Exercise directions
Drop the pictures and extract exactly the lines from the one that contains "Click the left triangle beside 机床实际" through the end of the material.

Records supplied
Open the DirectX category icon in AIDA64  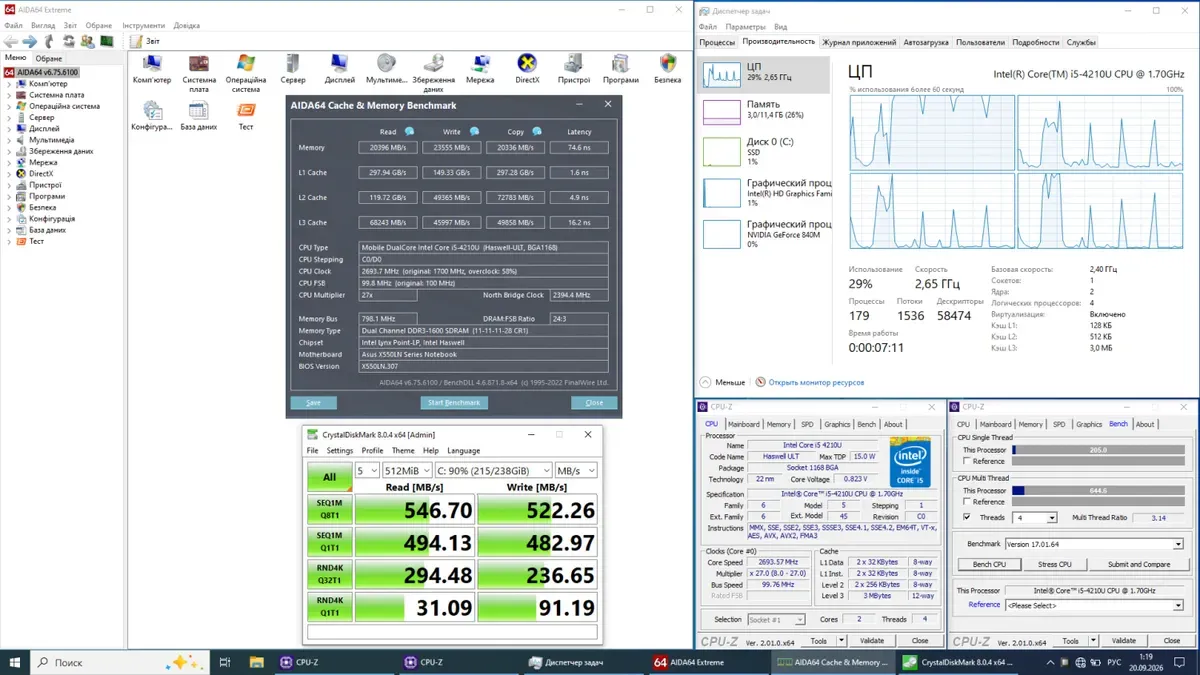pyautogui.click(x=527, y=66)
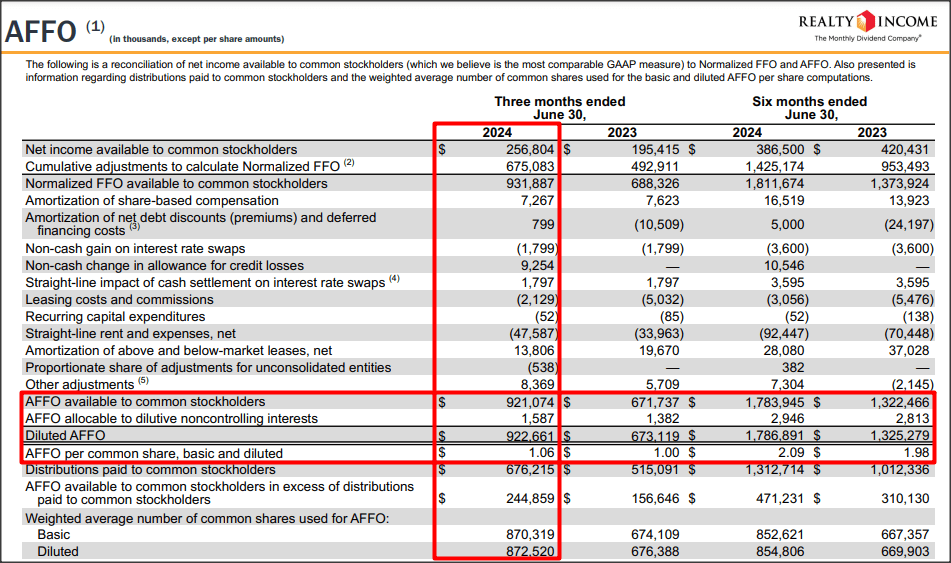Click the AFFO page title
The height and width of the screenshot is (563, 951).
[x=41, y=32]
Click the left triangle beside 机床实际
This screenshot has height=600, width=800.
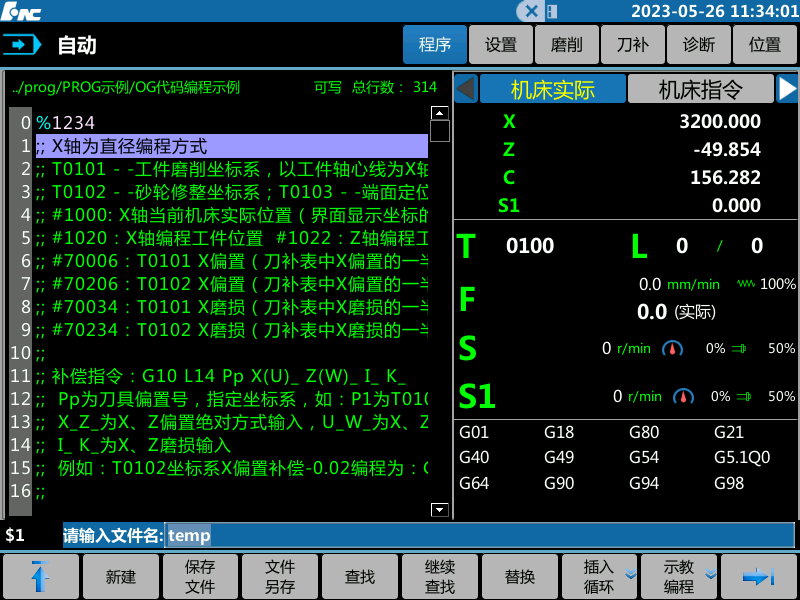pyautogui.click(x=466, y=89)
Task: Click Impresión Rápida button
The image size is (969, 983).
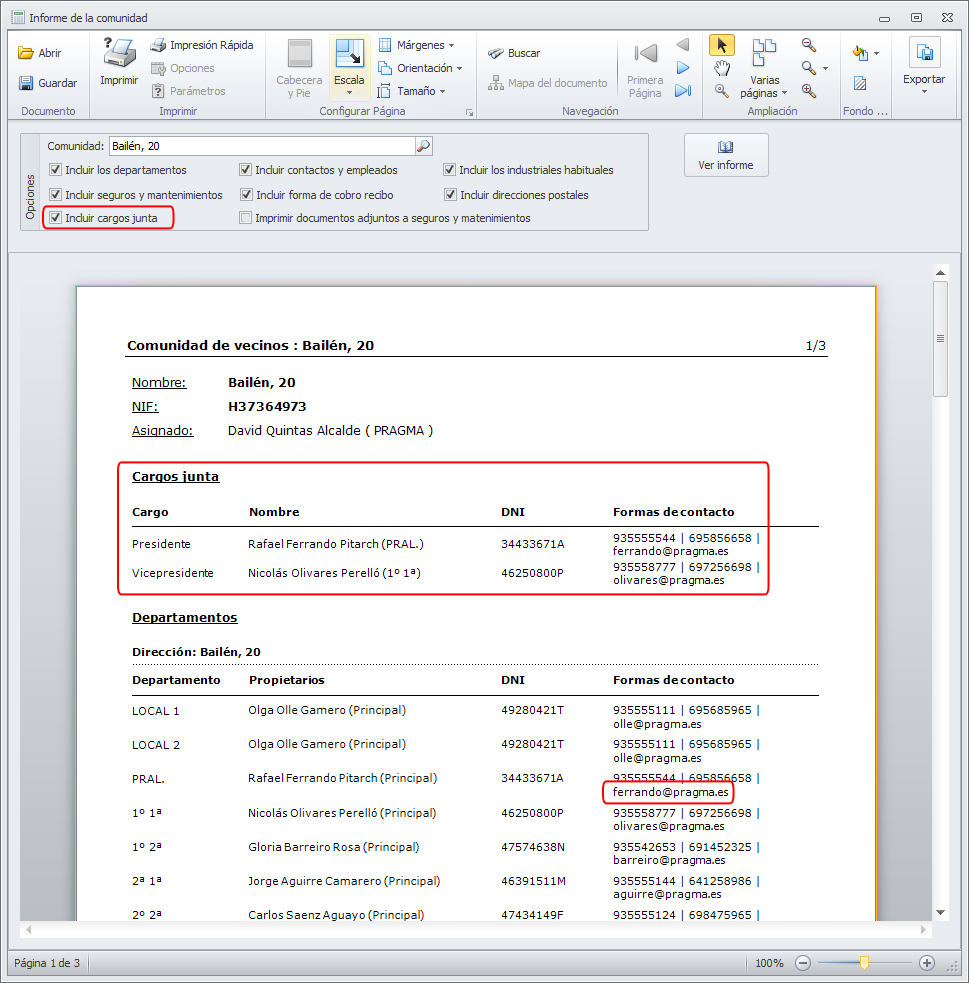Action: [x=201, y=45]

Written response
Click the left triangle beside 机床实际
This screenshot has height=600, width=800.
pyautogui.click(x=466, y=89)
Task: Click Impresión Rápida button
The image size is (969, 983).
Action: [x=201, y=45]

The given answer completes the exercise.